University justifies record-keeping practice by citing unclear state law
Southern Oregon University students who are cleared of sexual misconduct at the school do not have the accusation immediately expunged from their record.
The public university keeps a record of all accused students, not just those “found responsible,” for several years, an administrator confirmed to The College Fix.
Students are given the option of naming the person they are accusing on the sexual misconduct and equal opportunity report form: “This is not required but if you would like to leave a name we will keep it on file.”
“If a respondent to a complaint is found not responsible, the record is retained for five years,” Jody Waters, associate provost and director of graduate studies, told The College Fix via email.
Waters referred The Fix to Oregon Administrative Rule (OAR) 166-475-0110 (37), which governs Oregon public universities’ retention of records.
That administrative rule covers “violations of student conduct code and policies.” It mandates that records involving “suspension, unresolved incidents of academic misconduct and all other student conduct files” be destroyed after five years, the same length of time for which Southern Oregon University keeps innocent students’ names on file.

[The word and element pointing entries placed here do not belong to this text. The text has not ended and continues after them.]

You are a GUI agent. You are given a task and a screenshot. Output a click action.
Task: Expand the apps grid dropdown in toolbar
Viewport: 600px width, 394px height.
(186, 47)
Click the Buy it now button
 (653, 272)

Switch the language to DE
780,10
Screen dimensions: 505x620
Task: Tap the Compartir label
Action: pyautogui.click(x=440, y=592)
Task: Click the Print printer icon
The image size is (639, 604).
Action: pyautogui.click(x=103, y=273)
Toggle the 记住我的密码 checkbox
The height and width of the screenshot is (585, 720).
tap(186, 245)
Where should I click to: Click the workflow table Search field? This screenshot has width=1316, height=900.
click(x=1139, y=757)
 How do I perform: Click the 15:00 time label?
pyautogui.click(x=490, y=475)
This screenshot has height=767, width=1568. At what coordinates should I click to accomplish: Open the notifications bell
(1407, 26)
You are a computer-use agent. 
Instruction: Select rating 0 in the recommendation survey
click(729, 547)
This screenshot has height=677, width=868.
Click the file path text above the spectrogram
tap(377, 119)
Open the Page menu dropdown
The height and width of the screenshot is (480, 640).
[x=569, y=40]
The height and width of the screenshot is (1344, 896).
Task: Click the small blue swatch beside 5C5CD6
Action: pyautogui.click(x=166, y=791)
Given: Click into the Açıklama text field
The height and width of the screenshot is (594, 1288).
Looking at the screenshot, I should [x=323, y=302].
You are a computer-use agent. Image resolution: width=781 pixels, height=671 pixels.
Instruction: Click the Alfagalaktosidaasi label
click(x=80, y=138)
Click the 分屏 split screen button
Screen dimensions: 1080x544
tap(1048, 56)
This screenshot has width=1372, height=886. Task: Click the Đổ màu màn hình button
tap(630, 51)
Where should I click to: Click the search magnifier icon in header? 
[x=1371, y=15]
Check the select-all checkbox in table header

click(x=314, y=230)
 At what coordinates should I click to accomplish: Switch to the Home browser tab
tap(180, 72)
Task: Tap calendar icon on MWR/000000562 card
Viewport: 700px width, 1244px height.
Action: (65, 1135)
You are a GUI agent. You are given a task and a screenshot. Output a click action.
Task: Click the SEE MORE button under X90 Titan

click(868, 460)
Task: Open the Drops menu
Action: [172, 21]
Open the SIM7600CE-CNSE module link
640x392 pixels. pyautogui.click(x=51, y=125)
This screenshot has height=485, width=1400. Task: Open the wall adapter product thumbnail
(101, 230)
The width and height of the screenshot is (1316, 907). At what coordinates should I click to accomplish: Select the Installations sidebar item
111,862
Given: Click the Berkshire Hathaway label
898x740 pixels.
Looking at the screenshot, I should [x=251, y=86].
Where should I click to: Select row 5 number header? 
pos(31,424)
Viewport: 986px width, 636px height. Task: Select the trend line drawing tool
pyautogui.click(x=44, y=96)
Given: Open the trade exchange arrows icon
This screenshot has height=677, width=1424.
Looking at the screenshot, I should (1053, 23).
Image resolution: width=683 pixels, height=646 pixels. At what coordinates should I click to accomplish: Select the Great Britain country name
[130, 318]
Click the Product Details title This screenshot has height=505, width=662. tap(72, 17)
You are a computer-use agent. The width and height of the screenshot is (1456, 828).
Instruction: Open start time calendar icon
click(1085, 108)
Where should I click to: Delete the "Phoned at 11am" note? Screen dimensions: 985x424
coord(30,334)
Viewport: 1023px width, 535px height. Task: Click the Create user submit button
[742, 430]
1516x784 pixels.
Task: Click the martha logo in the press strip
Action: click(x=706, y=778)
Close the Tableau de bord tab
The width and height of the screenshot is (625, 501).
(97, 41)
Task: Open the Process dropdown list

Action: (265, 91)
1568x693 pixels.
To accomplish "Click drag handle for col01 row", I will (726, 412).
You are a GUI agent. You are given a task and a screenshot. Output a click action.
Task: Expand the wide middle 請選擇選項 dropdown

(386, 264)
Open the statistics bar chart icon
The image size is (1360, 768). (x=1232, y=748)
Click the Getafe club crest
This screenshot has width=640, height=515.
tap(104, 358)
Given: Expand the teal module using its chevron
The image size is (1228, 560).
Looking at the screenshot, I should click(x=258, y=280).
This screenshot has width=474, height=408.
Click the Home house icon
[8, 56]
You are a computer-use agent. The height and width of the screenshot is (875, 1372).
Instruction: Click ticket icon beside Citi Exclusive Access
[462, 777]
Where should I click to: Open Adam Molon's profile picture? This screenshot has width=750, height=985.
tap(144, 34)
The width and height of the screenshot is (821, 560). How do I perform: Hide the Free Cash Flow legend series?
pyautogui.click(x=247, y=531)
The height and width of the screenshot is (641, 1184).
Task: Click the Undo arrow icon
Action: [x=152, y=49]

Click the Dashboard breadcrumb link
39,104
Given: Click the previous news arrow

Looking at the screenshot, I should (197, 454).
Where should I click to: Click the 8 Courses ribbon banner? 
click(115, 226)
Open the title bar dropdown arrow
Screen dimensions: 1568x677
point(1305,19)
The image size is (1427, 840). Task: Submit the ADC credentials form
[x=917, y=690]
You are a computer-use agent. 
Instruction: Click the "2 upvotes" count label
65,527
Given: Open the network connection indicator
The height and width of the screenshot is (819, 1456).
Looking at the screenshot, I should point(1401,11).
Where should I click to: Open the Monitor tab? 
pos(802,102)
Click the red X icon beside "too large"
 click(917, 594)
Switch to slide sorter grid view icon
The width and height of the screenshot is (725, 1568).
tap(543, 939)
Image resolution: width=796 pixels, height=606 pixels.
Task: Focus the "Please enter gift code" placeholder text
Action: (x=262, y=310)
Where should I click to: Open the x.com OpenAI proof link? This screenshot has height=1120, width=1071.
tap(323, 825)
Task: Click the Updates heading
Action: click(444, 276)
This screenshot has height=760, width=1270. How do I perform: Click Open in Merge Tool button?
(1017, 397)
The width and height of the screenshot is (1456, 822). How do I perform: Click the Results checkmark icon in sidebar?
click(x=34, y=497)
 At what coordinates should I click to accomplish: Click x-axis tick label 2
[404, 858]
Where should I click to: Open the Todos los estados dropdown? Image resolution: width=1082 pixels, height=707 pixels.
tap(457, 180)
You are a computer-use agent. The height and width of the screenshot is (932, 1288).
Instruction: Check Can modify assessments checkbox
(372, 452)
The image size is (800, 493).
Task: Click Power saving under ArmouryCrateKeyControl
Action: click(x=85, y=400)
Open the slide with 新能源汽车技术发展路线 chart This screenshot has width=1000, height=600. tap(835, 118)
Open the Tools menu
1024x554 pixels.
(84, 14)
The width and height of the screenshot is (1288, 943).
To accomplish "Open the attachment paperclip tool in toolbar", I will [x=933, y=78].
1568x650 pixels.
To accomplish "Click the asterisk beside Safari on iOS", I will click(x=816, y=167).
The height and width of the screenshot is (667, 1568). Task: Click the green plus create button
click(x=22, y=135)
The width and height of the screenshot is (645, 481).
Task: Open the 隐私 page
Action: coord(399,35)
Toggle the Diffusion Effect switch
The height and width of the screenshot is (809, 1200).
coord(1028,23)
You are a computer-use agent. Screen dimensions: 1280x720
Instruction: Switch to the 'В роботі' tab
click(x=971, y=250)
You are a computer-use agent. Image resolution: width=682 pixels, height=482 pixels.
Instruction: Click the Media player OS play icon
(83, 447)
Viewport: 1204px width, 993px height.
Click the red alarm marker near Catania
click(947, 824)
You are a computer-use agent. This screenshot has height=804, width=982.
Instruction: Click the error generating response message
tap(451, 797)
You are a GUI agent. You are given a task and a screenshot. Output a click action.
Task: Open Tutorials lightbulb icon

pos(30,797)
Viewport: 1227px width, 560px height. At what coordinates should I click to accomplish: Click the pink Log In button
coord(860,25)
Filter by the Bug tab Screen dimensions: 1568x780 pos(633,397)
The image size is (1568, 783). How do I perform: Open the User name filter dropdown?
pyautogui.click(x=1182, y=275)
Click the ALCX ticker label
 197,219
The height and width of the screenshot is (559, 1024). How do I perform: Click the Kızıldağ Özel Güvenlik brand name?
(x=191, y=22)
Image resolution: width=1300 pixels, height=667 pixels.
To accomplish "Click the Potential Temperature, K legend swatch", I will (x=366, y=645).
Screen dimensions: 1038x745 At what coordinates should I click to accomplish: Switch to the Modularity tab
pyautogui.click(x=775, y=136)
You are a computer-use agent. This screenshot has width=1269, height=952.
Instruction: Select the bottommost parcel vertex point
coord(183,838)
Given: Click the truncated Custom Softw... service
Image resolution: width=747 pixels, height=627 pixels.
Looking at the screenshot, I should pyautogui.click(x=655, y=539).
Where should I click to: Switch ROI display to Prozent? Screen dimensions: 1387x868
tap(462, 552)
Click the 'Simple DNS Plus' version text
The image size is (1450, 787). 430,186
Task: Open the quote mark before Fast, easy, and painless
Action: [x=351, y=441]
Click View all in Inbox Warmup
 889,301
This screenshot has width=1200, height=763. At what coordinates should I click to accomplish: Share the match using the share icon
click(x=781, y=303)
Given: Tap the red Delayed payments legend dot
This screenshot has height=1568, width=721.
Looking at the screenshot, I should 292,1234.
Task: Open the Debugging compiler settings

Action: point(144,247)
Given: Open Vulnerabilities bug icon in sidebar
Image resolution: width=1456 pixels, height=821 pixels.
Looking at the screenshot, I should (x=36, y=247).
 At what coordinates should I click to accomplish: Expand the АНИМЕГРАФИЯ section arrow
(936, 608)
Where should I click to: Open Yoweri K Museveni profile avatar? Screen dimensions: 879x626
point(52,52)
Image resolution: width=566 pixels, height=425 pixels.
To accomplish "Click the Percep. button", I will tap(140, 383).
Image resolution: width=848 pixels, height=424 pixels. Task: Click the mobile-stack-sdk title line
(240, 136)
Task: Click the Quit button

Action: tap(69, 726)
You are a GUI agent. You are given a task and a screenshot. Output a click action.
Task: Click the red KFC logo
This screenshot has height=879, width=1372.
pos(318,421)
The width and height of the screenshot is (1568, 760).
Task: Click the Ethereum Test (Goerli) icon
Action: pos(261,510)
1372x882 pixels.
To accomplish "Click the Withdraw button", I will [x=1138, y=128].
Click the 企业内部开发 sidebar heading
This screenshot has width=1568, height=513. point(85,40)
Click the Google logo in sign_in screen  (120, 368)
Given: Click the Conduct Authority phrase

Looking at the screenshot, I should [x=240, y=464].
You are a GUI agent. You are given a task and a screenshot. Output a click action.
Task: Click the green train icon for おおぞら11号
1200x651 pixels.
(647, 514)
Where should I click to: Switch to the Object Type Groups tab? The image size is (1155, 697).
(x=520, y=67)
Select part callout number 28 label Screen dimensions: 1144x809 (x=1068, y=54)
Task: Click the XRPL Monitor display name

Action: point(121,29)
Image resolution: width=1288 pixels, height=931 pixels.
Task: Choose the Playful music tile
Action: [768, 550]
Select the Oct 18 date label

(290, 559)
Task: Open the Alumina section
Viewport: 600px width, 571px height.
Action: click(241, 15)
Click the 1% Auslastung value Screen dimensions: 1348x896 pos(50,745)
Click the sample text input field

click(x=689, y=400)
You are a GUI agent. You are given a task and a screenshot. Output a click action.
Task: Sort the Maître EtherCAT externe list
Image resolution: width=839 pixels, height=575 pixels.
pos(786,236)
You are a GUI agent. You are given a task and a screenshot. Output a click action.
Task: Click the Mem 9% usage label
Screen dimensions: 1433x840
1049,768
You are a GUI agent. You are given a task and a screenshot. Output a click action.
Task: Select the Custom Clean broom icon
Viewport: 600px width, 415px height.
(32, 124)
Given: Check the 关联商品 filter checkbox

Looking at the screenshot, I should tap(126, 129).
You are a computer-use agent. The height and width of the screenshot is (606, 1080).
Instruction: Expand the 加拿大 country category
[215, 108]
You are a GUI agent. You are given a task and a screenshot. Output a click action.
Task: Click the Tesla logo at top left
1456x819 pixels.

It is unclear if “all other student conduct files” as referenced by the Oregon state rule encompasses students who are accused of sexual misconduct but who are found not responsible. The Oregon Secretary of State’s office said that it is not involved in the school’s policy making or analysis when asked for comment by The Fix.
The College Fix reached out to Arnold Law firm in Oregon, which specializes in sex crime defense, but it did not respond for comment. The ACLU and American College of Trial Lawyers, which has called for more due process in campus sexual assault proceedings, also did not respond to repeated inquiries from The Fix.
Andrew Miltenberg, an attorney with the New York-based law firm Nesenoff & Miltenberg who was described by Newsweek as the “go-to attorney for students accused of sexual assault,” called the university’s recordkeeping policy “unusual” and “highly prejudicial.”
Being found not responsible for sexual misconduct is “not an unresolved incident of academic misconduct,” Miltenberg pointed out in a phone conversation with The Fix. “It’s prejudicial to retain a student’s name on file if they are found not responsible.”
Most universities that Miltenberg has dealt with, he told The Fix, do not follow such administrative practices.
“It would certainly compromise a student’s future,” Miltenberg said, “if over the next five years a student’s academic record maintains such a mark.” Such schools, he said, are engaging in “risk management” at the cost of students’ reputations.
The Fix also reached out to the National Association of College and University Attorneys for comment on the policy.
“Southern Oregon University is one of NACUA’s member institutions,” said Craig Alexander, a spokesman for the organization. “We can’t comment on a matter involving one of our member institutions.”
Universities continue to grapple with how to best handle sexual misconduct investigations.
Education Secretary Betsy Devos* recently rescinded Obama administration guidance on investigating campus sexual misconduct allegations last month, arguing that those “Dear Colleague” letters did not treat all students fairly.
The department then issued a question-and-answer document in its place while it conducts a review of Title IX compliance.